### SELECTED PASSAGE ###
Part of an immigrant-integration project in Boulder County, the event Friday at Sewell Hall on the Boulder campus gave foodservice, maintenance and janitorial workers and CU students the opportunity to get to know one another. Custodial workers at the University of Colorado had the day off Friday to teach students a few things.
“I think it’s great for the students who live in the dorms to meet the people who are here every day cooking their food and cleaning their bathrooms,” said Keely Bannon, a junior business major from Chicago. “Hopefully this will allow them to make a human connection and put a face with the services they rely on.”
The event at Sewell Hall was part of the Boulder County Dialogues on Immigrant Integration, a community project designed to build understanding and improve the relationship between established residents and newcomers.
###
▶ _CHECK YOUR UNDERSTANDING_:
[a] In the article on the Sewell Hall event, which community project was the event part of?
[b] Using the article on the Sewell Hall event, explain why Keely Bannon thought it was good for dorm students to meet the workers.
[c] Write the next part of the article on the Sewell Hall event, picking up after its final sentence.
The records have no connection to the text above.
### THE DATA ###
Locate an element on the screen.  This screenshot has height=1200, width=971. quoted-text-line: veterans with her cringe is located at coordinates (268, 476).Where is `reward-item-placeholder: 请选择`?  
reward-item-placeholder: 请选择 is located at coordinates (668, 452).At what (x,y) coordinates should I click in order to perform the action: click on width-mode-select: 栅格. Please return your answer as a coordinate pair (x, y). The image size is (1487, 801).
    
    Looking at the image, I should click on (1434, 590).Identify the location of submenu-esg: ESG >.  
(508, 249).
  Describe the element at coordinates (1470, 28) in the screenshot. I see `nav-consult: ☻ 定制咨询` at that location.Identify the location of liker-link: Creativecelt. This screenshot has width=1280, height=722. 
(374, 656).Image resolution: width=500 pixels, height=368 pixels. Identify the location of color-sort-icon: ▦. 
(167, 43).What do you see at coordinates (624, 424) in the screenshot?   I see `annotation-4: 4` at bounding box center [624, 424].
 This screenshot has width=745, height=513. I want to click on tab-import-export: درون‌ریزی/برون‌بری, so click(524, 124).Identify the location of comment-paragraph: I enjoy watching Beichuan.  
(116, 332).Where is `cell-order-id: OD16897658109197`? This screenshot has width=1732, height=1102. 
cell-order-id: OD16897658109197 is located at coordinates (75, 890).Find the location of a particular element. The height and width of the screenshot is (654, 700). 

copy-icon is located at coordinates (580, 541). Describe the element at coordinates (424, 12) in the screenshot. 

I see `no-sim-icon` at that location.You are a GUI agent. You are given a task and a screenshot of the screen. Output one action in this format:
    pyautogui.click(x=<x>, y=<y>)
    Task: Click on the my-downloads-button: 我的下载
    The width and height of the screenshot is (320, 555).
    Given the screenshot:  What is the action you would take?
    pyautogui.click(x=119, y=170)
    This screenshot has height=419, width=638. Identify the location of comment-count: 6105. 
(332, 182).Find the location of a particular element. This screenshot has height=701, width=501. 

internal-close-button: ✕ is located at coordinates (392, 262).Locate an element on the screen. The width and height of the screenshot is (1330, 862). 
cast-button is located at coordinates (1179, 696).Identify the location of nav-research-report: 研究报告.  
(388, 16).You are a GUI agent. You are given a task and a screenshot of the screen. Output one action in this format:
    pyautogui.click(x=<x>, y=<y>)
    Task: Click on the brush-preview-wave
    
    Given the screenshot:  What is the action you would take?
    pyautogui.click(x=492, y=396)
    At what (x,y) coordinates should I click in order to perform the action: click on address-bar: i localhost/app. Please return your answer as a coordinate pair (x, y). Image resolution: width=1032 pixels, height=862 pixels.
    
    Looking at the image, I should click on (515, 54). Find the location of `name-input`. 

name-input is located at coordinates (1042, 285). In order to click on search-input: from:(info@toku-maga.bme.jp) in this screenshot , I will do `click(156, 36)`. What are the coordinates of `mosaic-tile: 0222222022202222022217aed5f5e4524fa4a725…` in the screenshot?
###
▶ _ACTIVITY ANSWERS_:
[a] It was part of the Boulder County Dialogues on Immigrant Integration.

[b] She felt students should meet the people who cook their food and clean their bathrooms every day. She hoped it would let them make a human connection and put a face with the services they rely on.

[c]
“Because of the language barrier and socioeconomic differences, immigrants and people born in the United States don’t often have opportunities to interact,” said Leslie Irwin, coordinator of the Boulder County integration dialogues, a four-year project funded largely by a grant from the Colorado Trust. “So we are providing the opportunities that otherwise wouldn’t exist for these people to meet and talk to each other.”
Friday’s event was broken into hour-long segments that included guided discussion in small groups, a panel of immigration experts and activists with a question-and-answer session, and a movie about economic migration. Professors brought their classes to participate in the dialogues, and throughout the afternoon, students, immigrant workers and other Boulderites mingled with each other, asking questions and sharing stories.
“I don’t think the students know how hard it is for people to come here,” said Mireya Perea, a custodian at the university and an immigrant from Chihuahua, Mexico. “I think it is very important that students know how much of a struggle it is to make it here. I think that opens up the world to them a little more.”
Rosa Telles, also a residence hall custodian and from Mexico, agrees students need to understand the economic reasons why people emigrate to the United States so they can appreciate the risks immigrants take to get here and the sacrifices they make to survive.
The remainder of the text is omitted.